Two jin sugar, one half jin sesame oil, one half liang salt, one liang crushed Sichuan pepper, one liang ground fennel. Make a flour dough to encase the filling (add coarsely ground sesame for an even better taste). Stuff each cake with the filling, roll flat and bake.

Another method is to make the outside with a mixture of oil and boiling water, and use the above filling on the inside.


This recipe comes from the late-17th-century Secrets of the Table and describes a cake made by rolling dough around an oil-based filling. That’s all we know, and it turns out that’s not enough.

In modern measurements, the recipe comes roughly to 2.4 kg (11 cups) sugar, 700ml (3 cups) oil, 18 g (4tsp) salt, 37 g (16tsp) each Sichuan pepper and fennel, all stuffed into “some” dough. Divide the whole thing by 10 and we have a more human-sized recipe. I started with a simple flour and water dough, which I rested for 30 minutes and then kneaded until elastic. Mixing the filling (including the sesame) according to the proportions gave me something that looked like a Chicago snowbank in February.

How do you actually make them? Well that’s a very good question, and here the recipe wasn’t much help. 熯 means to dry cook, which could mean to bake or pan fry without oil. For this first time, I chose the second.

I tried a few variations on shape. The recipe sounds like we want a lump of filling in the center, but I also tried rolling the dough flat and spreading the filling out to increase the number of internal layers.

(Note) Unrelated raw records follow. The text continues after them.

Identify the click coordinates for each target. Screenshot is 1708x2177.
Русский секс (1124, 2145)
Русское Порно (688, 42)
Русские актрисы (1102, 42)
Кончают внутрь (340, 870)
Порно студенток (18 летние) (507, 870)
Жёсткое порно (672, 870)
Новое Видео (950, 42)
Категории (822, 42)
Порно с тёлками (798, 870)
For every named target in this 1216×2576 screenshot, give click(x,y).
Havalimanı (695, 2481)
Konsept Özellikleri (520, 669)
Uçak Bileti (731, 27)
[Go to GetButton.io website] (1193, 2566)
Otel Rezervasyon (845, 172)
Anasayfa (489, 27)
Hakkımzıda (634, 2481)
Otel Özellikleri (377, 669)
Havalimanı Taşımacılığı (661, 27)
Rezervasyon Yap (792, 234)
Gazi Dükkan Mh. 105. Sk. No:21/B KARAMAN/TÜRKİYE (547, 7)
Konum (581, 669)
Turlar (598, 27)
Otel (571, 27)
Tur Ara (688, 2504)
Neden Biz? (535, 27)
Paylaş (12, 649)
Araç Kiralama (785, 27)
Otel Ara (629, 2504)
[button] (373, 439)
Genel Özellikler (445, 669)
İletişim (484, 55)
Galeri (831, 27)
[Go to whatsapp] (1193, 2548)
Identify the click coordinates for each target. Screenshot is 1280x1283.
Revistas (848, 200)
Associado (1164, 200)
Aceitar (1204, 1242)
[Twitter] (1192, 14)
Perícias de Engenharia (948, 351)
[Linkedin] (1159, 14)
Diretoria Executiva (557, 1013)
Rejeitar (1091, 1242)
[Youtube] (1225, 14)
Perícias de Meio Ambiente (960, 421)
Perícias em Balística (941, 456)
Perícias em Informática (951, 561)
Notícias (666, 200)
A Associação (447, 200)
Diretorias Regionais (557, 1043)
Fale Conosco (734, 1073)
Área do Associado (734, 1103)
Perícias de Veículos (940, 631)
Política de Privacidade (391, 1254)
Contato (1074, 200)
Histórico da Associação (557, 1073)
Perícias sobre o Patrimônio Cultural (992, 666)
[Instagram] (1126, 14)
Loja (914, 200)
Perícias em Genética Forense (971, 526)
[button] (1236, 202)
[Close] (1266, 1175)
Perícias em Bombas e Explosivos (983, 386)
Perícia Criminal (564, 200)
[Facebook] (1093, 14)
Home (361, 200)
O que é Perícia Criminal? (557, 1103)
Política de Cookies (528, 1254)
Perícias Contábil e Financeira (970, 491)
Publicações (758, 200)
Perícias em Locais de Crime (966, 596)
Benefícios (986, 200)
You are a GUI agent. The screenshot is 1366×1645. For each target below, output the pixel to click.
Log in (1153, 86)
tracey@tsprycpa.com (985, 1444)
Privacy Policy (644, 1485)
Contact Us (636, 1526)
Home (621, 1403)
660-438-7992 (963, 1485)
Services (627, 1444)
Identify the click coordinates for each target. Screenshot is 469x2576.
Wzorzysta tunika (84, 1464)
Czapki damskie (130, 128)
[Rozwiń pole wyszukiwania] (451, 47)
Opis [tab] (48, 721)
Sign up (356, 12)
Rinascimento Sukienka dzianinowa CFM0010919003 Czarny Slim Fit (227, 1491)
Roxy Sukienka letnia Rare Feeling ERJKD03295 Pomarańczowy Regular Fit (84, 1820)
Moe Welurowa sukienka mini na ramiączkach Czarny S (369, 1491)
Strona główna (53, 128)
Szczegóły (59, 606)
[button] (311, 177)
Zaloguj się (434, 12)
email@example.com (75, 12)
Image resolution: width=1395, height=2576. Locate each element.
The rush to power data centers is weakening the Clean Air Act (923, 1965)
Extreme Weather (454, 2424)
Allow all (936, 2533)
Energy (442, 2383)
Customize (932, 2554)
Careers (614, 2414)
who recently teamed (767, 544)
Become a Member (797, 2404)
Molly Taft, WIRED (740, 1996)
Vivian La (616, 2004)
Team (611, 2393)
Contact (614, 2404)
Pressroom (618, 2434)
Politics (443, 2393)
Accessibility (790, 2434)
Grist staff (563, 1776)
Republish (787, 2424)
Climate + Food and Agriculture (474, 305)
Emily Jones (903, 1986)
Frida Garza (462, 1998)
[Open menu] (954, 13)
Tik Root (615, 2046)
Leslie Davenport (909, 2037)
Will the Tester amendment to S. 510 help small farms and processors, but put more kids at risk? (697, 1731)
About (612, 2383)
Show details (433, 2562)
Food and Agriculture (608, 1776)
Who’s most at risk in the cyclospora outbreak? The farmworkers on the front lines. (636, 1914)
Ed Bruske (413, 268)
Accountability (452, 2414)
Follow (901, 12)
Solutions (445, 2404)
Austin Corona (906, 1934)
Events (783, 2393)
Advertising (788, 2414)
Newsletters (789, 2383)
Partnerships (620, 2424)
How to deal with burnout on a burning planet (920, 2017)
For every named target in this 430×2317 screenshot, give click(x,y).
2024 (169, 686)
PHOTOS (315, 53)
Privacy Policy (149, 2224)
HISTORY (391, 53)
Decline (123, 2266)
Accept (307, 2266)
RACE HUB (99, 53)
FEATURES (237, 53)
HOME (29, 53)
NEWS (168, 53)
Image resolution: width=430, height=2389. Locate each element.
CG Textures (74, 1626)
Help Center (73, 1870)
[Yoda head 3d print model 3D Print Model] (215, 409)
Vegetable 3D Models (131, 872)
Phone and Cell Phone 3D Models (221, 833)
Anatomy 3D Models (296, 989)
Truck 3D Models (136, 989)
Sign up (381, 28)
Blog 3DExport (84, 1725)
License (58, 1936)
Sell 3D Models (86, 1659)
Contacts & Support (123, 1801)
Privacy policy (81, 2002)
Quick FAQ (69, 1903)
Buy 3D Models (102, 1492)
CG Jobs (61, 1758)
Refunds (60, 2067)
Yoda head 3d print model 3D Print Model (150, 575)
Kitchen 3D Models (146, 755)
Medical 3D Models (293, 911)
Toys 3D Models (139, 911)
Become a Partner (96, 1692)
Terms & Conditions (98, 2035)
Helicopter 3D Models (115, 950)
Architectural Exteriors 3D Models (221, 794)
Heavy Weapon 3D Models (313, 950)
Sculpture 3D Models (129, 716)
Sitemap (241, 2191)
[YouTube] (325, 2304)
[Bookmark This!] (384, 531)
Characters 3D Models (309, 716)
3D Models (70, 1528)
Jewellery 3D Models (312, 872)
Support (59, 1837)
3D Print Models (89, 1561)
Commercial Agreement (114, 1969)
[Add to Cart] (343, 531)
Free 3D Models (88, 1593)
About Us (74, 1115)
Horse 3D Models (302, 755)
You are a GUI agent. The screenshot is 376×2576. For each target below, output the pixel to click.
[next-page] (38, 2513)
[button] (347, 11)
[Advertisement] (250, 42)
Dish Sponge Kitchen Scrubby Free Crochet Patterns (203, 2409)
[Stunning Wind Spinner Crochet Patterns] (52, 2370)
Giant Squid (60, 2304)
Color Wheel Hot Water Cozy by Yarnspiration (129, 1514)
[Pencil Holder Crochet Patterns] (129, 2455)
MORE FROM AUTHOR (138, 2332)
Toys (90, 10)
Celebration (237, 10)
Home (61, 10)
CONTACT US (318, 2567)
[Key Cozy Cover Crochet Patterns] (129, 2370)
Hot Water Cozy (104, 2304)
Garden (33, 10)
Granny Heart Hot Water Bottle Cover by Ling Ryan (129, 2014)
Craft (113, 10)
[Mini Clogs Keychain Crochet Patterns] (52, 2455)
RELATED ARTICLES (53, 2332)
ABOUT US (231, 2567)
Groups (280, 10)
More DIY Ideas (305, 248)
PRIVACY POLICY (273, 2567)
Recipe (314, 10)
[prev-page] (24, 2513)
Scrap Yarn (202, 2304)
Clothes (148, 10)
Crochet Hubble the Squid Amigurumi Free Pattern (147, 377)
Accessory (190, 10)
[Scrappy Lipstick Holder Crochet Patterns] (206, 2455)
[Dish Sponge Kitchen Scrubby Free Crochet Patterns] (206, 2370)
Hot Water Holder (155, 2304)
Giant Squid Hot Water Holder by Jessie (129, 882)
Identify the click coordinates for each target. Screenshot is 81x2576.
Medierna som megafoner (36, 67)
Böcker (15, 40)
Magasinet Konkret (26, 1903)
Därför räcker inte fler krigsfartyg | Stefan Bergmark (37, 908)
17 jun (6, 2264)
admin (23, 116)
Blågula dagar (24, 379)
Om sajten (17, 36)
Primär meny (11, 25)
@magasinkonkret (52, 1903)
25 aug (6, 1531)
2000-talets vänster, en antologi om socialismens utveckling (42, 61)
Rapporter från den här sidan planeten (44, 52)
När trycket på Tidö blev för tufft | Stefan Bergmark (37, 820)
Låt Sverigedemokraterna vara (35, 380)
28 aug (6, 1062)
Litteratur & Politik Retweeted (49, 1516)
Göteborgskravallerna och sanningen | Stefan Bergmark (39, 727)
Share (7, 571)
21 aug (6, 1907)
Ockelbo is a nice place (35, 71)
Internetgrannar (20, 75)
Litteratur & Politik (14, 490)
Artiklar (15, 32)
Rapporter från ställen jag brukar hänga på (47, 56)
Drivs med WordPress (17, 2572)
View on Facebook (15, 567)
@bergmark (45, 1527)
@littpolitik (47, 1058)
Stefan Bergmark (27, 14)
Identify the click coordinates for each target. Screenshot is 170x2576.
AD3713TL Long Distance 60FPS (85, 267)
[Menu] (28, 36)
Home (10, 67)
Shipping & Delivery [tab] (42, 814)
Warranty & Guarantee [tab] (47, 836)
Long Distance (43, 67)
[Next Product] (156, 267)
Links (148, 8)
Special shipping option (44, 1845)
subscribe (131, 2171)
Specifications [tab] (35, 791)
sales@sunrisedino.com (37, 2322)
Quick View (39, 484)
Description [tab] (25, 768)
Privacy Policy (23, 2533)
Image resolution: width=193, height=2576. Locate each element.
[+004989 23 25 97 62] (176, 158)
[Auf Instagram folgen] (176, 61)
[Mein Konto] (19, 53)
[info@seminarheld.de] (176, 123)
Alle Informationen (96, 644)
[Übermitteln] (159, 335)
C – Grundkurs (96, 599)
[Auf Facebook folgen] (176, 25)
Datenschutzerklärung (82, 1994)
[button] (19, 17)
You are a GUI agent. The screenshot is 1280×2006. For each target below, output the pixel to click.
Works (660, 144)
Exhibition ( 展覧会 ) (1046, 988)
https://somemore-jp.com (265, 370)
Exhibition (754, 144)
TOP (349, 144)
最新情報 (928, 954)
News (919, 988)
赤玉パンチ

The result was mixed. The rolled method gave me something like a sugar-soaked pastry. Not unpleasant but very heavy. The other methods left a big reservoir of syrup inside a hard outer shell. I found a later version of the same recipe that clarifies these should be 入炉 — cooked in an oven. But a more important suggestion was in that last line: to make the dough with a mixture of oil and boiling water. That would certainly have improved the texture.

How about the flavors? Sichuan peppercorn mixed with sugar in that ratio really jumps out. Ten minutes later my mouth was still tingling. Personally, I am a fan of sugar and of peppercorns, but maybe not the two together.

I have had shaobing that combine sweetness and sesame with a tiny hint of Sichuan peppercorn. Far less than the proportions used here. Plus shaobing are leavened, which means they don’t use nearly so much oil. All in all, the modern version strikes me as a significant upgrade.